> DIRECTIONS
**A.** In the notebook excerpt on audience-group feature importances, what color value is passed as bar_color to the feature-importance plot?
**B.** Write the next part of the notebook excerpt on audience-group feature importances and bounce rates, starting after its final line of code.

> TEXT PROVIDED
===
Show feature importances per audience group

In [None]:
with pd.option_context('display.max_columns', None):
    display(df_feats_imp.head(3))

#### Chart

Show plot

In [None]:
tooltip = [
    alt.Tooltip('stat', title='Feature'),
    alt.Tooltip('audience_strategy', title='Audience Strategy'),
    alt.Tooltip('maudience', title='Audience Group'),
    alt.Tooltip('num_observations', title='Obs. to get importance'),
    alt.Tooltip('value', title='Importance', format=".3f"),
]
chart = dh.plot_feature_importances(
    data=df_feats_imp,
    y_label_width=600,
    axis_label_fontsize=14,
    tooltip=tooltip,
    interactive=True,
    bar_color='#525252',  # "#3181bd", "#636363"
    show_x_ticks=False,
    fig_size=dict(width=450, height=300),
)
chart

Show the first-visit bounce rate in historical data among first-time visitors

In [None]:
#| output: true
(
    df_dev_cohorts.groupby('maudience', as_index=False)
    .agg({"bounces":"sum", "fullvisitorid": "count"})
    .rename(columns={"fullvisitorid": "visitors"})
    .assign(bounce_rate=lambda df: 100*df['bounces']/df['visitors'])
===
> MATERIAL
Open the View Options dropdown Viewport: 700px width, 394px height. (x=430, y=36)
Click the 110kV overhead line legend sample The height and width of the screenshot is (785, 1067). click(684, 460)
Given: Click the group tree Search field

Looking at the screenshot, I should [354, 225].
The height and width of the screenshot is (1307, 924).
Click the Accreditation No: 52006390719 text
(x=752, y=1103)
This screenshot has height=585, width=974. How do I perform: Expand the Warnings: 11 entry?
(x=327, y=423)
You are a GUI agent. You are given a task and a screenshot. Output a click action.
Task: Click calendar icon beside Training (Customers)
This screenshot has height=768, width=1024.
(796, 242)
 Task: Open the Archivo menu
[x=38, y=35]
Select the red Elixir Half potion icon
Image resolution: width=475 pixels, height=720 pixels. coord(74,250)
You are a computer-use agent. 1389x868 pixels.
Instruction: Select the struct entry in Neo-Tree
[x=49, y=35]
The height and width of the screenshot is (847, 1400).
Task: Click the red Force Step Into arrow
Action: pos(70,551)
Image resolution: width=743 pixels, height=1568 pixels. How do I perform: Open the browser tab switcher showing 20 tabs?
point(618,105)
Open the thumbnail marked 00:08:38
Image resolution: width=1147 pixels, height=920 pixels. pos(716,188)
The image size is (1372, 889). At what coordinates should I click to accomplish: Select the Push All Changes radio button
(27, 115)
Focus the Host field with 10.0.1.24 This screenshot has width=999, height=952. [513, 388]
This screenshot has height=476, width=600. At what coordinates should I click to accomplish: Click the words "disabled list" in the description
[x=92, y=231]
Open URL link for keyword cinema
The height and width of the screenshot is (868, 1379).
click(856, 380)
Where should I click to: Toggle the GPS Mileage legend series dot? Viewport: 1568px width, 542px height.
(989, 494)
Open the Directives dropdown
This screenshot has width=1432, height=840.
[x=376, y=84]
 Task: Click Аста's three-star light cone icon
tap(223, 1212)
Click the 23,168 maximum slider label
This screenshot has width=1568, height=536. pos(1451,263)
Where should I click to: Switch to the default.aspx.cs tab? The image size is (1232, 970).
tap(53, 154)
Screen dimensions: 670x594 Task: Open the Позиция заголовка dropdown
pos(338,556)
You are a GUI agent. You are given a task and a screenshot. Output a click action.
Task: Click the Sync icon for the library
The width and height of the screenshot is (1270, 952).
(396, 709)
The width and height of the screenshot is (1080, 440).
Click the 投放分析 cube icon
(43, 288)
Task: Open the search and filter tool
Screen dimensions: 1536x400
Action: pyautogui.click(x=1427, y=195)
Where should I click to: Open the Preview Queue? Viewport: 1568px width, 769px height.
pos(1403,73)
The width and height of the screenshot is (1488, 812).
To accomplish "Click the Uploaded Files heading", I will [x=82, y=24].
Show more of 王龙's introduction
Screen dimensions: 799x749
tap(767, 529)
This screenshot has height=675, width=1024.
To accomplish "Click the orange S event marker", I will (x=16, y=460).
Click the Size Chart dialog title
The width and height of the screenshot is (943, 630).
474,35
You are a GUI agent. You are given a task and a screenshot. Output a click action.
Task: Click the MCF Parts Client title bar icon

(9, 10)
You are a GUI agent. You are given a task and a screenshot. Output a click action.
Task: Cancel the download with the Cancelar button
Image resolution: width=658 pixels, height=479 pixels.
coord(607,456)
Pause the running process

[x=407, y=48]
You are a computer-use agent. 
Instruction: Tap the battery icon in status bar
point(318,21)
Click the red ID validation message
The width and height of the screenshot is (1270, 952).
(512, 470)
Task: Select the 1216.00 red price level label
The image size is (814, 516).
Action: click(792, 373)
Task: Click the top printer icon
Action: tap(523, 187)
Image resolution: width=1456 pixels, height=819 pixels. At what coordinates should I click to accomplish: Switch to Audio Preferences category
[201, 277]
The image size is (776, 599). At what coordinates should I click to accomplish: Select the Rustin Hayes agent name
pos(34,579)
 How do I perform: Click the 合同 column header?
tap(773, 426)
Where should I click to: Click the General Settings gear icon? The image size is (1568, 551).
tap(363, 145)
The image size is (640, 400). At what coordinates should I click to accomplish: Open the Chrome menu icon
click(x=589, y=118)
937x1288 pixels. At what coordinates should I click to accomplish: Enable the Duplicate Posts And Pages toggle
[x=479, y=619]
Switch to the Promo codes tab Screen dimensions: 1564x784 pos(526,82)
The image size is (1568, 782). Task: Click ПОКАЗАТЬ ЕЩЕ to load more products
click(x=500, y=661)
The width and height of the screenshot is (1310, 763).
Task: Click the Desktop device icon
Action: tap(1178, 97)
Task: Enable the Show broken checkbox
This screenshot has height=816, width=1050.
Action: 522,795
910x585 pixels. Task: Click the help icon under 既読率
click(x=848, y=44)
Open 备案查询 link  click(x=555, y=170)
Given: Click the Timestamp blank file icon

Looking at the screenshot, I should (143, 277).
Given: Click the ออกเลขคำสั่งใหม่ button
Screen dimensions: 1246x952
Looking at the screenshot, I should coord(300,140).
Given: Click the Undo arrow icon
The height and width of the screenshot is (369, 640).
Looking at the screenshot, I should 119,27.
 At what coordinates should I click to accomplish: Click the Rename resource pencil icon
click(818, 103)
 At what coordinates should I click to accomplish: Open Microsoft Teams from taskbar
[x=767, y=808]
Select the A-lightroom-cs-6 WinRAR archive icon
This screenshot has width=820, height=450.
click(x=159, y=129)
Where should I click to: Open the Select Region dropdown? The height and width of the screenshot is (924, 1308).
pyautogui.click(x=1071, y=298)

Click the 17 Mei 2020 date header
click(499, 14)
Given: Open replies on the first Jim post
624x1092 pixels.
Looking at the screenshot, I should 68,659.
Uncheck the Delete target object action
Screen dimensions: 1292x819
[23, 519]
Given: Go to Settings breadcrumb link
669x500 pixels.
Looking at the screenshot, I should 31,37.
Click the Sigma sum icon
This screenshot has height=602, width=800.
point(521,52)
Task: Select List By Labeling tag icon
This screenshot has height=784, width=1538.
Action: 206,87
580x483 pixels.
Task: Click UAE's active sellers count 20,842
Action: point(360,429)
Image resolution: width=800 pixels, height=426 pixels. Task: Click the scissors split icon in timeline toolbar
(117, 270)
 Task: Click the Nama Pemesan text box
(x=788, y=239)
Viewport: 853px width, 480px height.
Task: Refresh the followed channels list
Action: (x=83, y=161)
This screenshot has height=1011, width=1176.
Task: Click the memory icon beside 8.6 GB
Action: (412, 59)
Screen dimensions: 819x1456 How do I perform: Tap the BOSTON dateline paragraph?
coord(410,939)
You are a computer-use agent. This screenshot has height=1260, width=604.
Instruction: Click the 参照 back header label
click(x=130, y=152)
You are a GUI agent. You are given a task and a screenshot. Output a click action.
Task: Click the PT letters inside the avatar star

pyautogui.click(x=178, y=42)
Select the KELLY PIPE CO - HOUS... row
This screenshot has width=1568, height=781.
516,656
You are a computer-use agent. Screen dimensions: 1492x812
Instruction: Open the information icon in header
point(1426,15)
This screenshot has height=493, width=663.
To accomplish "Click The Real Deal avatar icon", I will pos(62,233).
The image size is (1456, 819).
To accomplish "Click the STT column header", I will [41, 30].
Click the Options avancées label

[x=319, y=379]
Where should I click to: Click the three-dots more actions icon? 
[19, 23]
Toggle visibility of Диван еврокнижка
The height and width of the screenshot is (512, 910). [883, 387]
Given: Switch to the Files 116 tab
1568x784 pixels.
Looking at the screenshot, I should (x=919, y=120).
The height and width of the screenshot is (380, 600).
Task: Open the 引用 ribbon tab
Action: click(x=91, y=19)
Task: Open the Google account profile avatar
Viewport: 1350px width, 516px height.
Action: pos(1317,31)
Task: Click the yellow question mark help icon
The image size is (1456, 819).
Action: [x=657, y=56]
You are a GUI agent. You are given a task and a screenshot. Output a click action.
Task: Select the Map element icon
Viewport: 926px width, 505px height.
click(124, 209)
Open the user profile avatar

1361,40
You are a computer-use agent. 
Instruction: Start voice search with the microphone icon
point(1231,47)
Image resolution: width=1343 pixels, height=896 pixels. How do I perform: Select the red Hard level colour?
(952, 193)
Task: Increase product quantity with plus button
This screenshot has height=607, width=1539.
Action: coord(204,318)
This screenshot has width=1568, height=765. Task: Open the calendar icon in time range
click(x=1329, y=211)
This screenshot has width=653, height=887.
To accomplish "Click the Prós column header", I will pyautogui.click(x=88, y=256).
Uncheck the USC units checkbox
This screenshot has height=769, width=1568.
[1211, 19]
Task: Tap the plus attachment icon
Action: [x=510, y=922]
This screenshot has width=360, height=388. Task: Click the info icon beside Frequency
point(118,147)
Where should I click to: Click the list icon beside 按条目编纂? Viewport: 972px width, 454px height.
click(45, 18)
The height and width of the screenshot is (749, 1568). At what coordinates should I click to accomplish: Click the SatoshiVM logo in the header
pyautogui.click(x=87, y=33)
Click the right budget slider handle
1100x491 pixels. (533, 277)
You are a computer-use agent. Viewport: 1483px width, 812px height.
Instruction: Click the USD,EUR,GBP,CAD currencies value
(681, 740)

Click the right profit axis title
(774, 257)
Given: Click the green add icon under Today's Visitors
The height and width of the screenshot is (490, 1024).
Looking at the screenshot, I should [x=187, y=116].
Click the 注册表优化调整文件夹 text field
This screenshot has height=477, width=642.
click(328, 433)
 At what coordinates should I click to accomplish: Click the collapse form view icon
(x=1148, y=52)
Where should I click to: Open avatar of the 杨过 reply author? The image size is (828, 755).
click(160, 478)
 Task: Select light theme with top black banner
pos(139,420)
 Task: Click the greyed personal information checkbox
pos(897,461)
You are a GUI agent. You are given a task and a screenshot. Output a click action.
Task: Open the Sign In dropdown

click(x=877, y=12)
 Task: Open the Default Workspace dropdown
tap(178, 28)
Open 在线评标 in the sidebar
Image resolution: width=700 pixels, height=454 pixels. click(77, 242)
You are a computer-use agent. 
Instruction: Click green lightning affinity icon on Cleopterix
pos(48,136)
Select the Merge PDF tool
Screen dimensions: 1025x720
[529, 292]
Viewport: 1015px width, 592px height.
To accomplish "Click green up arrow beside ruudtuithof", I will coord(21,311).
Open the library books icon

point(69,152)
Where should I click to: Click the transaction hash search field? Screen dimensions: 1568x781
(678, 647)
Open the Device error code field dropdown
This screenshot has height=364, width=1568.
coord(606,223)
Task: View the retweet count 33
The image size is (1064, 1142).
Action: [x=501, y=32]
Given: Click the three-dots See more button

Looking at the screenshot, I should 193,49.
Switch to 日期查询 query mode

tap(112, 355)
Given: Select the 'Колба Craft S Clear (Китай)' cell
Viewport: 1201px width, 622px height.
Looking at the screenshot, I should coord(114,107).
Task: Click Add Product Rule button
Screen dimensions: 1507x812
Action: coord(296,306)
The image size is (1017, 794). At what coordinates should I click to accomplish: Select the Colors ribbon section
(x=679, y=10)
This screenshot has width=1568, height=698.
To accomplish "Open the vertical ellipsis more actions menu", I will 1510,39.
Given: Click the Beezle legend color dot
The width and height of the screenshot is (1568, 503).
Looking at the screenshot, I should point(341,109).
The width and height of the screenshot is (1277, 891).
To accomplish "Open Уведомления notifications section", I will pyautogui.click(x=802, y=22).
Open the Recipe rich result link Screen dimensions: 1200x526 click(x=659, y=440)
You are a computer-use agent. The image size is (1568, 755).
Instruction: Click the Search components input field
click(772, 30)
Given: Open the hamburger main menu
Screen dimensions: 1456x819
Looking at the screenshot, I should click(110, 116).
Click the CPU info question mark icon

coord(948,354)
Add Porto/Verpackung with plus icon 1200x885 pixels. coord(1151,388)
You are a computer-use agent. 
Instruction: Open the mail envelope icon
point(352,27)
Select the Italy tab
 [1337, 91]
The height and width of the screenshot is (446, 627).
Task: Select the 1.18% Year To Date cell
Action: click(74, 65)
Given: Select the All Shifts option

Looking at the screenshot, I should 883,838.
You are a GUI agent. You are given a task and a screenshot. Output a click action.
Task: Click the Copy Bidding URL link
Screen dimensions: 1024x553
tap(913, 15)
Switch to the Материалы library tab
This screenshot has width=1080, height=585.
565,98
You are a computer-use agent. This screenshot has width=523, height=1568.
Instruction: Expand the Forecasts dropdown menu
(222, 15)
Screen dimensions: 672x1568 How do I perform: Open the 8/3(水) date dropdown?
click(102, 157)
===
> FINAL ANSWERS
**A.** '#525252'

**B.**
)

::: {.callout-note title="Notes"}
1. This chart shows the most important features to the prediction of the outcome in the current use-case (i.e. predicting the propensity of a visitor making a purchase during a future visit to the e-commerce store). These importances come from combined SHAPely values that provide global explanations, which allow us to interpret the entire ML model that was trained to make these predictions ([link](https://christophm.github.io/interpretable-ml-book/shap.html#shap-feature-importance)). The chart shows the features which changed the predicted absolute propensity on average by the most more percentage points.
2. The feature importances were calculated and are shown separately for each audience group.
:::

::: {.callout-tip title="Observations"}
1. For high propensity visitors, the most important features (of their first visit) to predict whether they made a return purchase were
   - using an uncommonly used browser (`browser__other`)
   - using one of the following operating systems
     - Windows (`os__Windows`) (**fourth highest combination of KPIs by `os`**)
     - FreeBSD (`os__FreeBSD`)
     - Nokia-based OS (`os__Nokia`)
       - this would have to be a mobile (phone or tablet) operating system, since Samsung does not offer a desktop-based operating system
   - interacting with the store site (`hits`)
   - reaching the store site through a paid search (`medium__cpc`)
2. For medium propensity visitors, the most important first visit features were
   - using the Mozilla Firefox browser (`os__Firefox OS`)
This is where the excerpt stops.